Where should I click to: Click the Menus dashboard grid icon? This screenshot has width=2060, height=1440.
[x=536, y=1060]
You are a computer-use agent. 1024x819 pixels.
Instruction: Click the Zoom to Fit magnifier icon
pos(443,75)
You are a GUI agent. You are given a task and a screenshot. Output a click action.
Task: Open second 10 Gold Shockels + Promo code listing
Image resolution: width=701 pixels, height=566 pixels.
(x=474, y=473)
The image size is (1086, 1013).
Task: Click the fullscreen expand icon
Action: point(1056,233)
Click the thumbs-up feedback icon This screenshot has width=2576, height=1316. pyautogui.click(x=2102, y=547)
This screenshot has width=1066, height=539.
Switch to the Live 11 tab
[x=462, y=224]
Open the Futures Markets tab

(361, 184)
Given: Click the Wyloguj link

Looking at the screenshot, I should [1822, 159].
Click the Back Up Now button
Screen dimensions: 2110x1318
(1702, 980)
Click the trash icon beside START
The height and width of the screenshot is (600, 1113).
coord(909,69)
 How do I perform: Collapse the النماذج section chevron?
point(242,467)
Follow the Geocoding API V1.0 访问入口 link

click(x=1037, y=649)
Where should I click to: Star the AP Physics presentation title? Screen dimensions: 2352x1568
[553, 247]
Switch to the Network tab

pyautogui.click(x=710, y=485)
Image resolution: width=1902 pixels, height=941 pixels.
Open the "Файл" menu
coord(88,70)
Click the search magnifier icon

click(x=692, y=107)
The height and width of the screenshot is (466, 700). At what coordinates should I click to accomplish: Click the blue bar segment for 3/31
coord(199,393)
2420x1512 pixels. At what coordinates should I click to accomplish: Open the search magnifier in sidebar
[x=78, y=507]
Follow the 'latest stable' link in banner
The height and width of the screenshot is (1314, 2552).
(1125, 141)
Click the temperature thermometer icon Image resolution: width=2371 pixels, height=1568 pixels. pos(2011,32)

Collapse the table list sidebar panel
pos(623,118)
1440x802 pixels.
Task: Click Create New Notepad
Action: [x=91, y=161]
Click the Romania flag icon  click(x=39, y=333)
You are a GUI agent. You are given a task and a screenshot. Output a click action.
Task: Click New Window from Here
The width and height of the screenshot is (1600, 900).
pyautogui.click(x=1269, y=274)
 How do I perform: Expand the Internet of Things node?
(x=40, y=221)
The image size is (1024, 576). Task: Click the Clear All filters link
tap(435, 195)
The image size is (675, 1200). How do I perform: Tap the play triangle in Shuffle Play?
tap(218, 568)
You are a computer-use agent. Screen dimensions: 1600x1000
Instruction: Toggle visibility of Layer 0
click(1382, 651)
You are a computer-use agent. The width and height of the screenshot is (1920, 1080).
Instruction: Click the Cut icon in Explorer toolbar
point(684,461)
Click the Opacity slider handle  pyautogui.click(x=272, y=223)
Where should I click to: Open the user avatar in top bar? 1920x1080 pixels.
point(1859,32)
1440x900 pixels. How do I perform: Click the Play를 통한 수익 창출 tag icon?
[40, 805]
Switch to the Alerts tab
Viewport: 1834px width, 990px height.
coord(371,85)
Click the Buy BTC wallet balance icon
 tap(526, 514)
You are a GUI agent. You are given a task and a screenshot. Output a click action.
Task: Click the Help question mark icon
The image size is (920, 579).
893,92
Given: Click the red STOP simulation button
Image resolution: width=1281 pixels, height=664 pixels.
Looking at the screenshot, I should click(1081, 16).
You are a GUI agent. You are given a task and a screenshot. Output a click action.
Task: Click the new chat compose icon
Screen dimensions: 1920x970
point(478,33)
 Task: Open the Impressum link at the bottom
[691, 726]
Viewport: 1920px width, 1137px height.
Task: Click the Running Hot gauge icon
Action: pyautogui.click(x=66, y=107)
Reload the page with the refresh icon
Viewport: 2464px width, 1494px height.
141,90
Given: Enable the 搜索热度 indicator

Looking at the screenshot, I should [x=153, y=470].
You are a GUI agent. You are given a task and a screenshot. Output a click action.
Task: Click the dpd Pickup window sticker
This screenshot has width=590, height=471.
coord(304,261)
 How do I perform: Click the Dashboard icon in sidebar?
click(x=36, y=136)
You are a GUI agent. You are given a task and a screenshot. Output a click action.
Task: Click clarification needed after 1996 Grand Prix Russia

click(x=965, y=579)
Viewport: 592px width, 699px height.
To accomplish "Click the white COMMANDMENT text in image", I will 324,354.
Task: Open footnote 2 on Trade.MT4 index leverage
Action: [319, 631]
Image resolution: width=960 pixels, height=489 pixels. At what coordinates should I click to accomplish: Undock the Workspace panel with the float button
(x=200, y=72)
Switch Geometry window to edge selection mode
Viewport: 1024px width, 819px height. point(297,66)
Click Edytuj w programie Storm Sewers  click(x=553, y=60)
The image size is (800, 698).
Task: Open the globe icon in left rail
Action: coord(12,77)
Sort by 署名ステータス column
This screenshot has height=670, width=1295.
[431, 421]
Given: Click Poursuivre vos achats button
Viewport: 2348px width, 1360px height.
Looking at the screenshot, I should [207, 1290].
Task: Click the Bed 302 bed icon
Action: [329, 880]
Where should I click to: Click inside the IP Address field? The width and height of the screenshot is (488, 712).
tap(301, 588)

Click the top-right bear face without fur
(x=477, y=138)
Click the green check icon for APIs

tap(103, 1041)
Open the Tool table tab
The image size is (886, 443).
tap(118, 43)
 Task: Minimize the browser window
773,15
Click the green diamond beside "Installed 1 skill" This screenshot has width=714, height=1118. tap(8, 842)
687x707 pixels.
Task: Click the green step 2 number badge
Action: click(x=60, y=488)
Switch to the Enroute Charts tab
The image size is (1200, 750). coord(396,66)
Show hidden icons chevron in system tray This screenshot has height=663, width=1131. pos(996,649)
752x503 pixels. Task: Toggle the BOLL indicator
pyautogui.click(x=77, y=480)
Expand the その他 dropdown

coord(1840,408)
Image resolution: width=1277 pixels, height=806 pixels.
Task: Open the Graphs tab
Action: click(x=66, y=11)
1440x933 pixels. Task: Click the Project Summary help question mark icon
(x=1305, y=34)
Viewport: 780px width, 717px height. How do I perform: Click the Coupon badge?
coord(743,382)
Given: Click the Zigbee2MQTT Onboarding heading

(Task goal): Rewrite the lines above, changing every "thermometer" to "gauge" and leaving everything else as it is.

(Task answer):
Where should I click to: Click the Menus dashboard grid icon? This screenshot has width=2060, height=1440.
[x=536, y=1060]
You are a computer-use agent. 1024x819 pixels.
Instruction: Click the Zoom to Fit magnifier icon
pos(443,75)
You are a GUI agent. You are given a task and a screenshot. Output a click action.
Task: Open second 10 Gold Shockels + Promo code listing
Image resolution: width=701 pixels, height=566 pixels.
(x=474, y=473)
The image size is (1086, 1013).
Task: Click the fullscreen expand icon
Action: point(1056,233)
Click the thumbs-up feedback icon This screenshot has width=2576, height=1316. pyautogui.click(x=2102, y=547)
This screenshot has width=1066, height=539.
Switch to the Live 11 tab
[x=462, y=224]
Open the Futures Markets tab

(361, 184)
Given: Click the Wyloguj link

Looking at the screenshot, I should [1822, 159].
Click the Back Up Now button
Screen dimensions: 2110x1318
(1702, 980)
Click the trash icon beside START
The height and width of the screenshot is (600, 1113).
coord(909,69)
 How do I perform: Collapse the النماذج section chevron?
point(242,467)
Follow the Geocoding API V1.0 访问入口 link

click(x=1037, y=649)
Where should I click to: Star the AP Physics presentation title? Screen dimensions: 2352x1568
[553, 247]
Switch to the Network tab

pyautogui.click(x=710, y=485)
Image resolution: width=1902 pixels, height=941 pixels.
Open the "Файл" menu
coord(88,70)
Click the search magnifier icon

click(x=692, y=107)
The height and width of the screenshot is (466, 700). At what coordinates should I click to accomplish: Click the blue bar segment for 3/31
coord(199,393)
2420x1512 pixels. At what coordinates should I click to accomplish: Open the search magnifier in sidebar
[x=78, y=507]
Follow the 'latest stable' link in banner
The height and width of the screenshot is (1314, 2552).
(1125, 141)
Click the temperature gauge icon Image resolution: width=2371 pixels, height=1568 pixels. pos(2011,32)

Collapse the table list sidebar panel
pos(623,118)
1440x802 pixels.
Task: Click Create New Notepad
Action: [x=91, y=161]
Click the Romania flag icon  click(x=39, y=333)
You are a GUI agent. You are given a task and a screenshot. Output a click action.
Task: Click New Window from Here
The width and height of the screenshot is (1600, 900).
pyautogui.click(x=1269, y=274)
 How do I perform: Expand the Internet of Things node?
(x=40, y=221)
The image size is (1024, 576). Task: Click the Clear All filters link
tap(435, 195)
The image size is (675, 1200). How do I perform: Tap the play triangle in Shuffle Play?
tap(218, 568)
You are a computer-use agent. Screen dimensions: 1600x1000
Instruction: Toggle visibility of Layer 0
click(1382, 651)
You are a computer-use agent. The width and height of the screenshot is (1920, 1080).
Instruction: Click the Cut icon in Explorer toolbar
point(684,461)
Click the Opacity slider handle  pyautogui.click(x=272, y=223)
Where should I click to: Open the user avatar in top bar? 1920x1080 pixels.
point(1859,32)
1440x900 pixels. How do I perform: Click the Play를 통한 수익 창출 tag icon?
[40, 805]
Switch to the Alerts tab
Viewport: 1834px width, 990px height.
coord(371,85)
Click the Buy BTC wallet balance icon
 tap(526, 514)
You are a GUI agent. You are given a task and a screenshot. Output a click action.
Task: Click the Help question mark icon
The image size is (920, 579).
893,92
Given: Click the red STOP simulation button
Image resolution: width=1281 pixels, height=664 pixels.
Looking at the screenshot, I should click(1081, 16).
You are a GUI agent. You are given a task and a screenshot. Output a click action.
Task: Click the new chat compose icon
Screen dimensions: 1920x970
point(478,33)
 Task: Open the Impressum link at the bottom
[691, 726]
Viewport: 1920px width, 1137px height.
Task: Click the Running Hot gauge icon
Action: pyautogui.click(x=66, y=107)
Reload the page with the refresh icon
Viewport: 2464px width, 1494px height.
141,90
Given: Enable the 搜索热度 indicator

Looking at the screenshot, I should [x=153, y=470].
You are a GUI agent. You are given a task and a screenshot. Output a click action.
Task: Click the dpd Pickup window sticker
This screenshot has width=590, height=471.
coord(304,261)
 How do I perform: Click the Dashboard icon in sidebar?
click(x=36, y=136)
You are a GUI agent. You are given a task and a screenshot. Output a click action.
Task: Click clarification needed after 1996 Grand Prix Russia

click(x=965, y=579)
Viewport: 592px width, 699px height.
To accomplish "Click the white COMMANDMENT text in image", I will 324,354.
Task: Open footnote 2 on Trade.MT4 index leverage
Action: [319, 631]
Image resolution: width=960 pixels, height=489 pixels. At what coordinates should I click to accomplish: Undock the Workspace panel with the float button
(x=200, y=72)
Switch Geometry window to edge selection mode
Viewport: 1024px width, 819px height. point(297,66)
Click Edytuj w programie Storm Sewers  click(x=553, y=60)
The image size is (800, 698).
Task: Open the globe icon in left rail
Action: coord(12,77)
Sort by 署名ステータス column
This screenshot has height=670, width=1295.
[431, 421]
Given: Click Poursuivre vos achats button
Viewport: 2348px width, 1360px height.
Looking at the screenshot, I should [207, 1290].
Task: Click the Bed 302 bed icon
Action: [329, 880]
Where should I click to: Click inside the IP Address field? The width and height of the screenshot is (488, 712).
tap(301, 588)

Click the top-right bear face without fur
(x=477, y=138)
Click the green check icon for APIs

tap(103, 1041)
Open the Tool table tab
The image size is (886, 443).
tap(118, 43)
 Task: Minimize the browser window
773,15
Click the green diamond beside "Installed 1 skill" This screenshot has width=714, height=1118. tap(8, 842)
687x707 pixels.
Task: Click the green step 2 number badge
Action: click(x=60, y=488)
Switch to the Enroute Charts tab
The image size is (1200, 750). coord(396,66)
Show hidden icons chevron in system tray This screenshot has height=663, width=1131. pos(996,649)
752x503 pixels. Task: Toggle the BOLL indicator
pyautogui.click(x=77, y=480)
Expand the その他 dropdown

coord(1840,408)
Image resolution: width=1277 pixels, height=806 pixels.
Task: Open the Graphs tab
Action: click(x=66, y=11)
1440x933 pixels. Task: Click the Project Summary help question mark icon
(x=1305, y=34)
Viewport: 780px width, 717px height. How do I perform: Click the Coupon badge?
coord(743,382)
Given: Click the Zigbee2MQTT Onboarding heading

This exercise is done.